The roughly 900 independent cable operators represented by the American Cable Association are encouraged by many of the provisions in the proposed Senate Telecommunications Bill, S. 2686. But its members will be even more encouraged if the Senate addresses problems caused by the unintended consequences of prior broadcast carriage legislation.
The bill seeks to create a level playing field for cable operators, who have been serving their communities for years, and new entrants — the Bell companies. Parity is good. Like services should be treated alike. Local franchise control is better, but if the Senate revises current franchise rules it should ensure that no community is left behind because of race or economic status. New entrants should not get a free ride to choose the communities they want to serve.
One key provision of the bill is a necessity for smaller cable companies to enter the voice business: Interconnection rights. It is imperative for independent operators to be able to port numbers over from prior communications suppliers. Being able to offer customers the ability to keep their existing phone number is an important convenience and incentive to try our service.

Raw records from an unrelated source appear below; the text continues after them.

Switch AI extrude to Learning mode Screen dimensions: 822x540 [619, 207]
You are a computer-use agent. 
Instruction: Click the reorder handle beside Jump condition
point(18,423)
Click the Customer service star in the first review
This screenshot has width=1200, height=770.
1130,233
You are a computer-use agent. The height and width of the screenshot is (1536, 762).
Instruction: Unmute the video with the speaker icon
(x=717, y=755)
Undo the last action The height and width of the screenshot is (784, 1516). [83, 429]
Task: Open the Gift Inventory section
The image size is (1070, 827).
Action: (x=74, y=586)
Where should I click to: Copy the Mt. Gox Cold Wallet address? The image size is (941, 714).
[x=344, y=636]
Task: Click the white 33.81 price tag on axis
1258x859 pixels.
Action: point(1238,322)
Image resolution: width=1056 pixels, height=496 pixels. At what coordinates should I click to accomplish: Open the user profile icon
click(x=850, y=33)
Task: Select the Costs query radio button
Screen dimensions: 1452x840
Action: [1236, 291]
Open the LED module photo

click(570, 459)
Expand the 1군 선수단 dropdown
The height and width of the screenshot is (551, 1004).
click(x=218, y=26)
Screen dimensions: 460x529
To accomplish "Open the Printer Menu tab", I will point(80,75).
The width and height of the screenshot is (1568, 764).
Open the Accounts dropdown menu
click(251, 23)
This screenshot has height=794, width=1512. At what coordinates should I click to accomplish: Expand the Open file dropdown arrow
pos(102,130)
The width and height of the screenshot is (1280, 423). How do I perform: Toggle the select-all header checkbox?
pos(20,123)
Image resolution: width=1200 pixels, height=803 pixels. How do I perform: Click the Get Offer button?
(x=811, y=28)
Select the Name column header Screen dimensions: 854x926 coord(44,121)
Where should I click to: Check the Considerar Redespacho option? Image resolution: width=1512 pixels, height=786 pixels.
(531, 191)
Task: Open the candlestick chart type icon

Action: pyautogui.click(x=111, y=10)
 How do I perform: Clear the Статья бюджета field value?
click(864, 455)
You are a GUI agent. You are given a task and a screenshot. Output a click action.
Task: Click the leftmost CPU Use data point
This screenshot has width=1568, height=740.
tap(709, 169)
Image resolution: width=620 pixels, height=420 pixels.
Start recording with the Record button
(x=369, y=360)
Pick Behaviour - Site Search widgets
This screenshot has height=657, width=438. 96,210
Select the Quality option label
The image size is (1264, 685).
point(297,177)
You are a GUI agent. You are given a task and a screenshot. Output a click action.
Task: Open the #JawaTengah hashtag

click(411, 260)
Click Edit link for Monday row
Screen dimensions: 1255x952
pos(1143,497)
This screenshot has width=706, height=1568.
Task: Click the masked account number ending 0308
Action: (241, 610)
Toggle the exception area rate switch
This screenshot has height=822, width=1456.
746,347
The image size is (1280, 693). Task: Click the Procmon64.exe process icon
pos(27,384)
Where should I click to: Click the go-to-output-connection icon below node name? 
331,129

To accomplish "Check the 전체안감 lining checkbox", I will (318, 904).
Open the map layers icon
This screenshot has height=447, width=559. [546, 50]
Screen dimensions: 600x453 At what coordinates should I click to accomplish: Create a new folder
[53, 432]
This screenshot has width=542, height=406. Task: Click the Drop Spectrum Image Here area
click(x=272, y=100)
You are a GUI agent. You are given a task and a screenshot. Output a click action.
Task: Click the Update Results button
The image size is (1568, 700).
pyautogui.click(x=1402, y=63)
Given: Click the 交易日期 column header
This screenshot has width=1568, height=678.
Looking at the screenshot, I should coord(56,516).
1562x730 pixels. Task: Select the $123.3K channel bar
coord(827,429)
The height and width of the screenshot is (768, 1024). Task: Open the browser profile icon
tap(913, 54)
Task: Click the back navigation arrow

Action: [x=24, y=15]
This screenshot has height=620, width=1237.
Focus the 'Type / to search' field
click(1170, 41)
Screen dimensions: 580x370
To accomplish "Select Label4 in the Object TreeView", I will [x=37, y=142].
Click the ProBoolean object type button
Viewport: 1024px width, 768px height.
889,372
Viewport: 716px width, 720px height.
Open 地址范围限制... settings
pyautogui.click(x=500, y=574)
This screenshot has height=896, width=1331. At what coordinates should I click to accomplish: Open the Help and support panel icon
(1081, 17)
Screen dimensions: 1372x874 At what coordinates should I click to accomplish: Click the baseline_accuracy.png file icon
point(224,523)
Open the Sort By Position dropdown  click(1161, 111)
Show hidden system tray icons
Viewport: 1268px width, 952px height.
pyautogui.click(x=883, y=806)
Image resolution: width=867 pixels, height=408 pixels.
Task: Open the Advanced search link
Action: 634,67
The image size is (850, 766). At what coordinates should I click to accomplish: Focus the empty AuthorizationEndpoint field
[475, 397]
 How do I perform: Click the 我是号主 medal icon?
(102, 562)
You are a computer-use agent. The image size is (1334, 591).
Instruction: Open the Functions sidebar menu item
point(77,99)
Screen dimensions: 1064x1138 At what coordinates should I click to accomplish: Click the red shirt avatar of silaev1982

Another key is the ability to provide customers with analog television sets a “down-converted” digital signal for broadcast television, even after broadcasters convert to digital transmission. As a cable company with several small head-ends, we cannot right now afford the equipment necessary to provide analog-TV customers with a digital broadcast signal and converter set-top box. Without down-conversion, millions of people will lose access to broadcast television signals after the transition date in February 2009.
Our MSO, New Wave Communications, has invested $14 million and plans to invest another $18 million to build broadband networks in rural areas and provide our customers with the best internet experience available. If private companies like Google and Microsoft are given unfettered access to our networks, it will mean slower speeds at higher prices for our consumers. Giving the FCC the right to monitor broadband providers is the right approach to this issue.
The issue that has the most impact on a cable operator’s business — retransmission consent and the tying and bundling of content — is missing from this legislation. Through such tying and bundling, broadcast groups and media conglomerates have effectively taken over my video pipe by saying they’ll withhold their signal, creating havoc for customers.
By government fiat given to the broadcasters, customers are forced to pay for ever-increasing retransmission consent demands while also being forced to take cable networks they don’t want, all for the right to receive free over-the-air TV. If the Senate does not address retransmission consent, then two things are a given: One, basic and expanded basic cable rates will rise and rise. Two, more and more unwanted, and often indecent, programming will be shoved onto consumers — and they will be given no choice.
The Senate bill is a good starting point. However, to ensure consumers in smaller markets and rural America receive the best in voice, video and data from cable, the Senate must tackle the issue of retransmission consent.